Experiment: Run tests on my laptop
Next I tried running tests on my laptop, a ThinkPad w540 running Ubuntu 14. I downloaded the same builds and test packages from mozilla-central and invoked run_tests.py with the same arguments used for the automated tests shown on treeherder. This time I noticed different results immediately: several tests in mochitest-1 failed consistently. I investigated and tracked down some failures to environmental causes: essential components like pulseaudio or gstreamer not installed or not configured correctly. Once I corrected those issues, I still had a few permanent test failures (like dom/base/test/test_applet_alternate_content.html, which has no bugs on file) and very frequent intermittents (like dom/base/test/test_bug704320_policyset.html, which is decidedly low-frequency in Orange Factor). I also could not reproduce the most frequent mochitest-1 intermittents I found on Orange Factor and reproduced earlier on the borrowed slave. An intermittent failure like test_fullscreen-api-race, which I could generally reproduce at least once in 10 to 20 runs on a borrowed slave, I could not reproduce at all in over 100 runs on my laptop. (That’s 100 runs of the entire mochitest-1 job. I also tried running specific tests or specific directories of tests up to 1000 times, but I still could not reproduce the most common intermittent failures seen on treeherder.) tl;dr Intermittent failures seen on treeherder are frequently impossible to reproduce on my laptop; some failures seen on my laptop have never been reported before.
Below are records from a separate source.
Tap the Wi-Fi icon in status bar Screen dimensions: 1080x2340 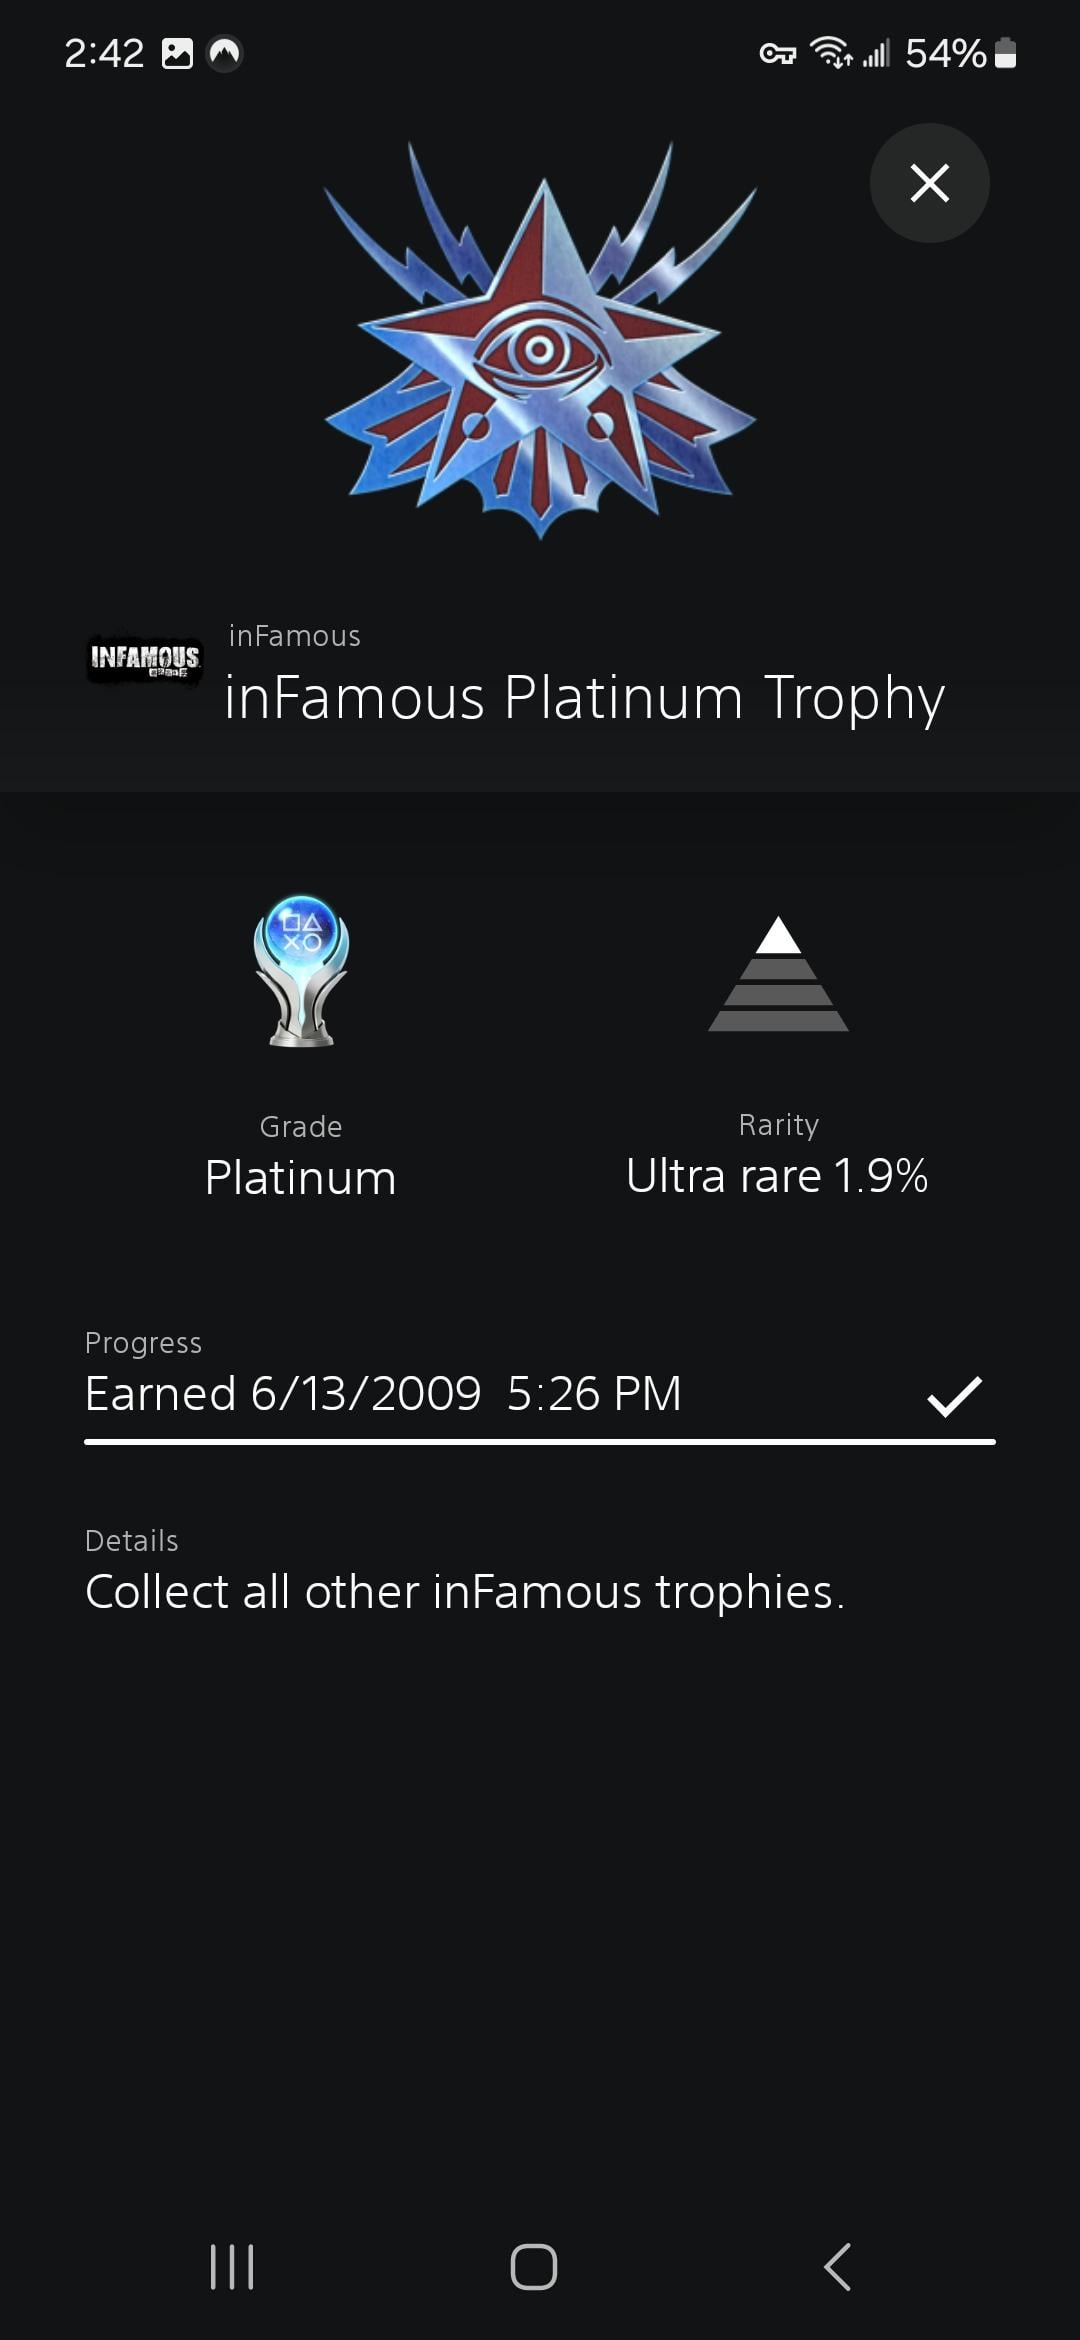pyautogui.click(x=832, y=52)
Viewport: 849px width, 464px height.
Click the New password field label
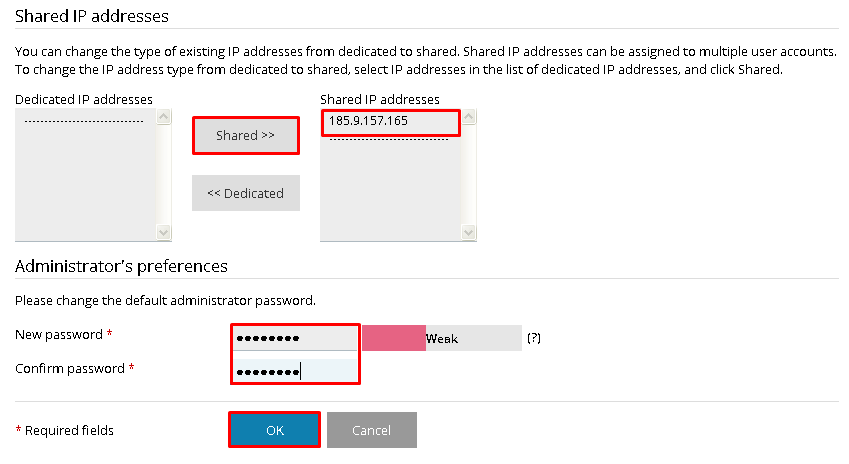click(59, 334)
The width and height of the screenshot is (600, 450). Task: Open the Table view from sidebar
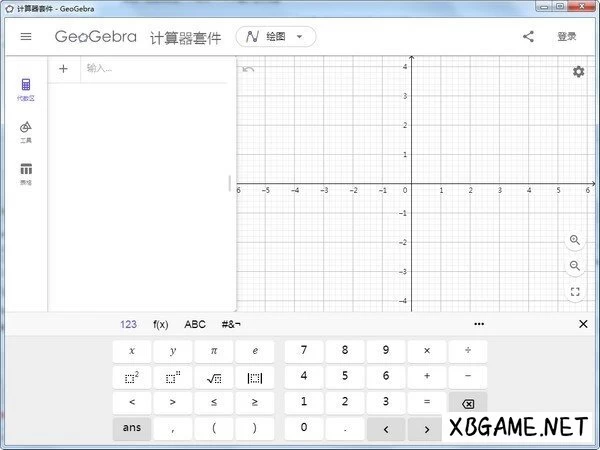(x=26, y=172)
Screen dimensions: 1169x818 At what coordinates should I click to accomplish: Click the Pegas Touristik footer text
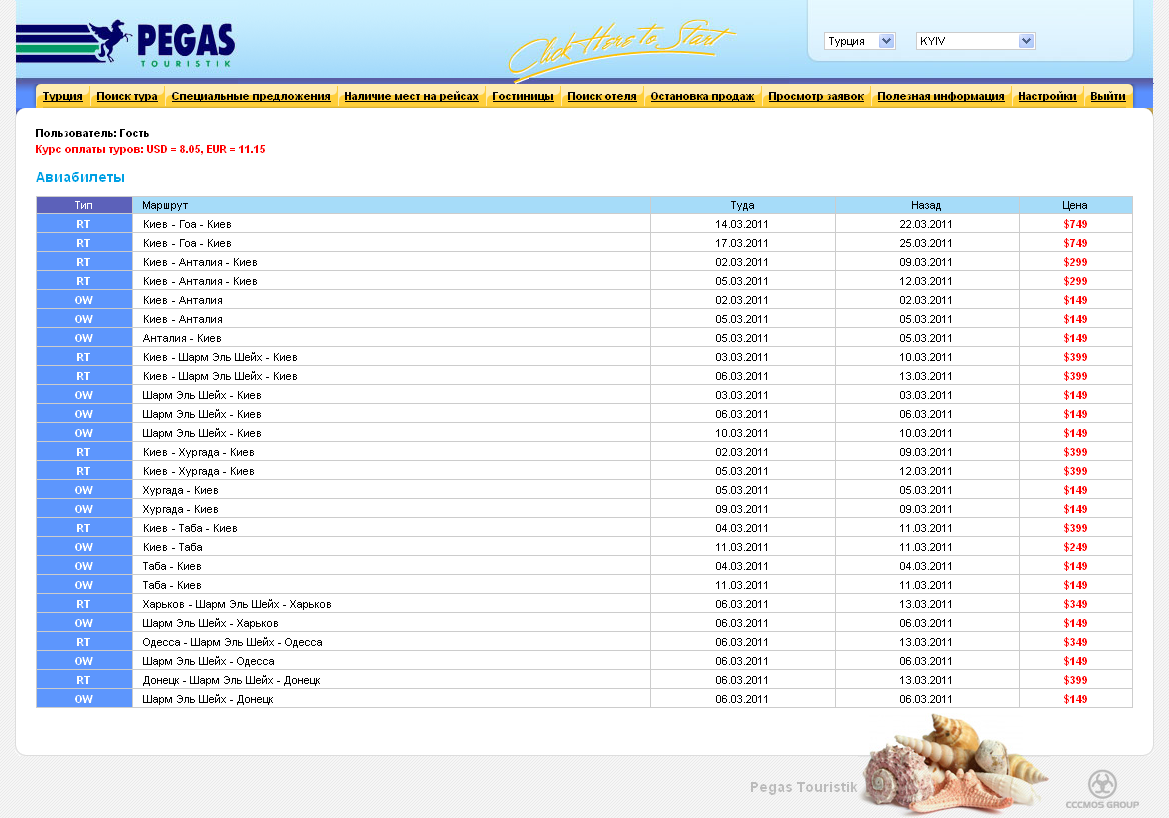click(x=803, y=787)
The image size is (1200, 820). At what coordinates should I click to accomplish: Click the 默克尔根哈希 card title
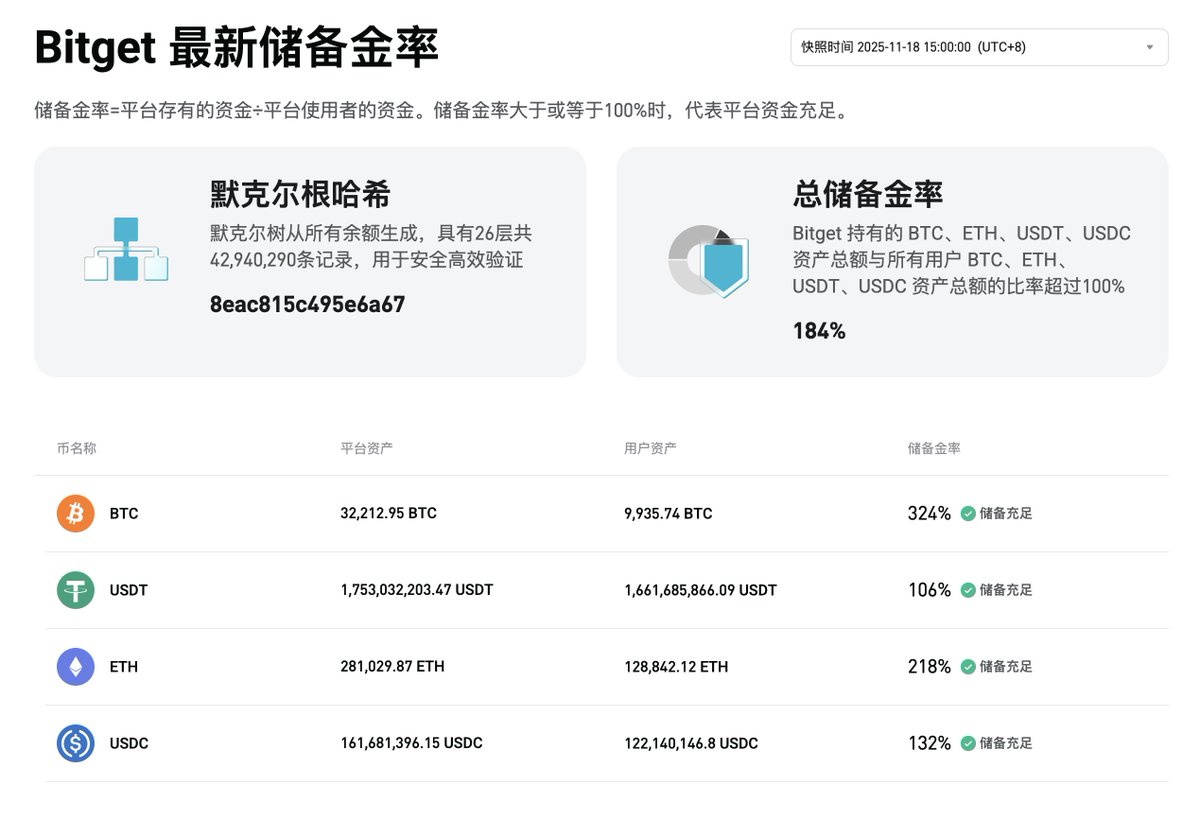click(300, 194)
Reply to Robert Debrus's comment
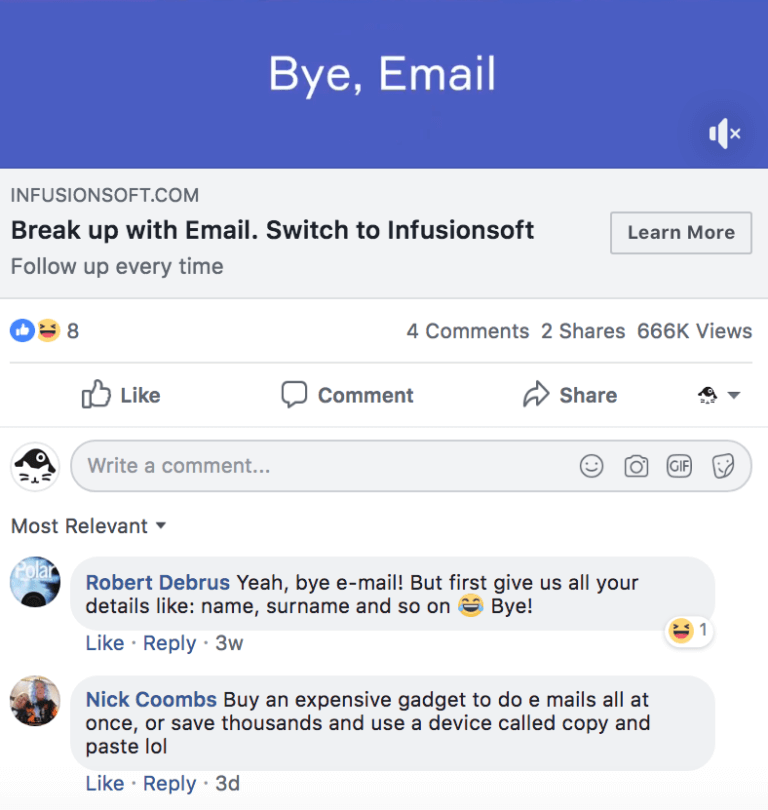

Experiment: Run tests on a Digital Ocean instance
Digital Ocean offers virtual servers in the cloud, similar to AWS EC2. Digital Ocean is of interest because rr can be used on Digital Ocean but not on aws. I repeated my test runs, again with the same methodology, on a Digital Ocean instance set up earlier this year for Orange Hunter.
My experience on Digital Ocean was very similar to that on my own laptop. Most tests pass, but there are some failures seen on Digital Ocean that are not seen on treeherder and not seen on my laptop, and intermittent failures which occur with some frequency on treeherder could not be reproduced on Digital Ocean.
tl;dr Intermittent failures seen on treeherder are frequently impossible to reproduce on Digital Ocean; some failures seen on Digital Ocean have never been reported before; failures on Digital Ocean are also different (or of different frequency) from those seen on my laptop.
I found it relatively easy to run Linux Debug mochitests in various environments in a manner similar to the test jobs we see on treeherder. Test results were similar to treeherder, in that most tests passed. That’s all good, and expected.
However, test results often differed in small but significant ways across environments and I could not reproduce most frequent intermittent failures seen on treeherder and tracked in Orange Factor. This is rather discouraging and the cause of the concern mentioned in my last post: While rr appears to be an excellent tool for recording and replaying intermittent test failures and seems to have minimal impact on the chances of reproducing an intermittent failure, rr cannot be run on the aws instances used to run Firefox tests in continuous integration, and it seems difficult to reproduce many intermittent test failures in different environments. (I don’t have a good sense of why this is: Timing differences, hardware, OS, system configuration?)
If rr could be run on aws, all would be grand: We could record test runs in aws with excellent chances of reproducing and recording intermittent test failures and could make those recordings available to developers interested in debugging the failures. But I don’t think that’s possible.
We had hoped that we could run tests in another environment (Digital Ocean) and observe the same failures seen on aws and reported in treeherder, but that doesn’t seem to be the case.
Another possibility is bug 1226676: We hope to start running Linux tests in a docker container soon. Once that’s working, if rr can be run in the container, perhaps intermittent failures will behave the same way and can be reproduced and recorded.